Die Pressekonferenz zu Ischgl war ein folgenschwerer Fehler, blieb aber bei Weitem nicht der einzige:
Der eigentlich zuständige Gesundheitsminister Anschober darf bei den Pressekonferenzen nur noch nebensächliches sagen, seitdem er Kurz im Beliebtheitsranking überholt hat. Aber auch realpolitisch bleibt das Wesentliche auf der Strecke: Seit Langem ist nachgewiesen, dass die Gesichtsvisiere deutlich schlechter die Verbreitung der Corona-Viren unterbinden als Masken. Genauso lange redet Anschober darüber, dass diese verboten werden sollen. Geschehen ist bis heute nichts. Am Montag kündigte der Minister an, an einer Verordnung für Pflegeheime zu arbeiten, bei der auch die Mitarbeiter geschult werden sollen. Wir haben also 8 Monate nach Beginn der Pandemie noch immer kein vollständiges Konzept, wie mit der besonders gefährdeten Gruppe der Menschen in Pflegeheimen umgegangen werden soll.
Gleichzeitig lässt Anschober zu, dass den Spitälern im kommenden Jahr 130 Millionen Euro fehlen, weil der Bund seine Zuschüsse kürzt.
Auch Anschobers Parteichef Vizekanzler Kogler macht keine gute Figur. Er bittet Unternehmen, wieder mehr auf Homeoffice zu setzen. Der Beamtenminister hat es aber bis heute nicht geschafft, das für seinen Zuständigkeitsbereich zu erledigen: Für den öffentlichen Dienst gibt es weder Homeoffice-Regelungen noch entsprechendes Equipment für die Mitarbeiter. Kein Wunder, dass die Grünen im Wien-Wahlkampf lieber mit Anschober warben.

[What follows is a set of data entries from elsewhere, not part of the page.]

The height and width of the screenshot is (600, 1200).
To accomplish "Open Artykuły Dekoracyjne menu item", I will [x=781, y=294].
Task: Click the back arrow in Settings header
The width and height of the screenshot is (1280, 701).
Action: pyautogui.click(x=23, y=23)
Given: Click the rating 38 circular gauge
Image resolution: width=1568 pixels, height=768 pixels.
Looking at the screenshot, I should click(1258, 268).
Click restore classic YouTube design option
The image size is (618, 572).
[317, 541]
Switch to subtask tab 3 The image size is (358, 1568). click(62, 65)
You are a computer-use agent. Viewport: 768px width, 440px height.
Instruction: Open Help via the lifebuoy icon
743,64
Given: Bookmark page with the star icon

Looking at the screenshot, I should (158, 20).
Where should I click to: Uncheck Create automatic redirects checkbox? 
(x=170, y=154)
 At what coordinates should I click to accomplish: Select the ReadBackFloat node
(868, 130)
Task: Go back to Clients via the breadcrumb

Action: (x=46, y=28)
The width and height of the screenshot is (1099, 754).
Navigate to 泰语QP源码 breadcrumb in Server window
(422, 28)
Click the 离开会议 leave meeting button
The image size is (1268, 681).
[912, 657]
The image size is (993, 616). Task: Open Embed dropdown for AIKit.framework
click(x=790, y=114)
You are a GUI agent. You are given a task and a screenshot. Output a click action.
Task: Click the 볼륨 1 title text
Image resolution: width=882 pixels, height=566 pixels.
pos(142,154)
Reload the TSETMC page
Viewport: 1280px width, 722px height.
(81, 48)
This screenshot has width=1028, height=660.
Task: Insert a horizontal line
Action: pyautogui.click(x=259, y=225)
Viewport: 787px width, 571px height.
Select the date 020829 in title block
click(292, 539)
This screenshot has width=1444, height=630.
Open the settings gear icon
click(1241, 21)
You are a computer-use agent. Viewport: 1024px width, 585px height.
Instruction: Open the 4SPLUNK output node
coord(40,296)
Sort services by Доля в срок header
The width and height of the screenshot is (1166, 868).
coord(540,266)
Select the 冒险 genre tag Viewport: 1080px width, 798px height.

Nehammer ist im Quartett die Rolle des „Bad Cops“ zugeteilt. Er ermahnt die Bevölkerung und hat einen Hauptschuldigen für die Pandemie: Die Stadt Wien. Wenn Cluster in Wien auftreten, wird eilig eine Pressekonferenz einberufen – wenn in ÖVP geführten Bundesländern die Lage ernst wird, schweigt Nehammer. Auch dass die Bundeshauptstadt im Vergleich zu anderen internationalen Metropolen gut dasteht, ignoriert der Minister. Nehammer ist nicht nur der „Bad Cop“, sondern auch ein schlechter Innenminister. Sein Ministerium ist für die Meldungen der Neuinfektionen verantwortlich und erst am Wochenende geschah ein schwerer Fehler. Es wurden falsche Infektionszahlen an Medien gespielt. Zufällig wurden die Zahlen für Wien um 229 Fälle übertrieben.